WHAT YOU WILL DO:
Which lines in the data below contain the string "node"? List each of them in full.

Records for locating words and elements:
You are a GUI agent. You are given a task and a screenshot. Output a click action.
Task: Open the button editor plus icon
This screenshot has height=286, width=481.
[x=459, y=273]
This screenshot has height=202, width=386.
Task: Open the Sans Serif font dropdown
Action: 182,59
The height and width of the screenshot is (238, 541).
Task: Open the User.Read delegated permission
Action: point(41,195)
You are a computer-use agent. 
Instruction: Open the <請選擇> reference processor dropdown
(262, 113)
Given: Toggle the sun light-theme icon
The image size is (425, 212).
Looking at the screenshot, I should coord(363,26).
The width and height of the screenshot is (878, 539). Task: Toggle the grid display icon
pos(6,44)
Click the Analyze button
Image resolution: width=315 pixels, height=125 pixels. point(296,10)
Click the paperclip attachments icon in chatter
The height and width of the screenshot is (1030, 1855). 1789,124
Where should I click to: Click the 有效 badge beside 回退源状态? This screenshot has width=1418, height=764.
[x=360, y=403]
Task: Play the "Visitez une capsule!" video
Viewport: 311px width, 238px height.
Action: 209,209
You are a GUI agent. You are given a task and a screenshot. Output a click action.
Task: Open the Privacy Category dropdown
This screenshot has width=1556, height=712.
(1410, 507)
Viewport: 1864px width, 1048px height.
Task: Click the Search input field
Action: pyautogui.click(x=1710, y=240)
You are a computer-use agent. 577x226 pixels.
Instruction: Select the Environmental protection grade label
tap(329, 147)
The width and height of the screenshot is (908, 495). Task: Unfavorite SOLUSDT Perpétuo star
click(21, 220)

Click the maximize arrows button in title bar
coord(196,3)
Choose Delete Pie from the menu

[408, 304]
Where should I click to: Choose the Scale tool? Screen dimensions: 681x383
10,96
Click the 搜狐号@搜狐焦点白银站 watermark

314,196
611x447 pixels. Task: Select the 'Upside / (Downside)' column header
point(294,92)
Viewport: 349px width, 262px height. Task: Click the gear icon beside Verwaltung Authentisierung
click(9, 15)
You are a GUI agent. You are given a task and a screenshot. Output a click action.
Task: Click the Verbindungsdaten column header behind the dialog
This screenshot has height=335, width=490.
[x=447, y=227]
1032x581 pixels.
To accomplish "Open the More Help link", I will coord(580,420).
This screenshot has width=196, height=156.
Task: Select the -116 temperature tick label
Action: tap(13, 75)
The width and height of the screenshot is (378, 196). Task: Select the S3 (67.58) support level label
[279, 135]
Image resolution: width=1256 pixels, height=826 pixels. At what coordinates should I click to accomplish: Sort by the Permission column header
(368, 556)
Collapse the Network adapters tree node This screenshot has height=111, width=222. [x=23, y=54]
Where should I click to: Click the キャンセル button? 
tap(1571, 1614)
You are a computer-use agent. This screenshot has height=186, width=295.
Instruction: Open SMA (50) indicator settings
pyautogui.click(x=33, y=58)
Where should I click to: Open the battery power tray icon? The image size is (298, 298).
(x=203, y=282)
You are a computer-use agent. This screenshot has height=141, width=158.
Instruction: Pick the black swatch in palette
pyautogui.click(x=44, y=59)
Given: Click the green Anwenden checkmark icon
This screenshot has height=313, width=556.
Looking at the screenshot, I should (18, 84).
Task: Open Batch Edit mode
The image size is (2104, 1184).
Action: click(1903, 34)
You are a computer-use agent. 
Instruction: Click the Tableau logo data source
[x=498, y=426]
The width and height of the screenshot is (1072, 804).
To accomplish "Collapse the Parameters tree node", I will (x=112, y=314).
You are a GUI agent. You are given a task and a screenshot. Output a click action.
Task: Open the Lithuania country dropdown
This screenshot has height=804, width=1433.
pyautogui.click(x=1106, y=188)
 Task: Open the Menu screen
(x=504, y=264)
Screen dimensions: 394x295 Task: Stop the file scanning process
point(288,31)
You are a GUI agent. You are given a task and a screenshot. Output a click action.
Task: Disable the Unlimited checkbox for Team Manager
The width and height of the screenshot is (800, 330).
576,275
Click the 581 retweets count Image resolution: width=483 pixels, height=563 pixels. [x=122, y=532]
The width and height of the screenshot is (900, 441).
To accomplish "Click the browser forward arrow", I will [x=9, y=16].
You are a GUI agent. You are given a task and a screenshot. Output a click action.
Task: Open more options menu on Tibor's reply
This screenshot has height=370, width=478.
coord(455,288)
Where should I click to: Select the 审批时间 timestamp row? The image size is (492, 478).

OUTPUT FOR THIS TASK:
Collapse the Network adapters tree node This screenshot has height=111, width=222. [x=23, y=54]
To accomplish "Collapse the Parameters tree node", I will (x=112, y=314).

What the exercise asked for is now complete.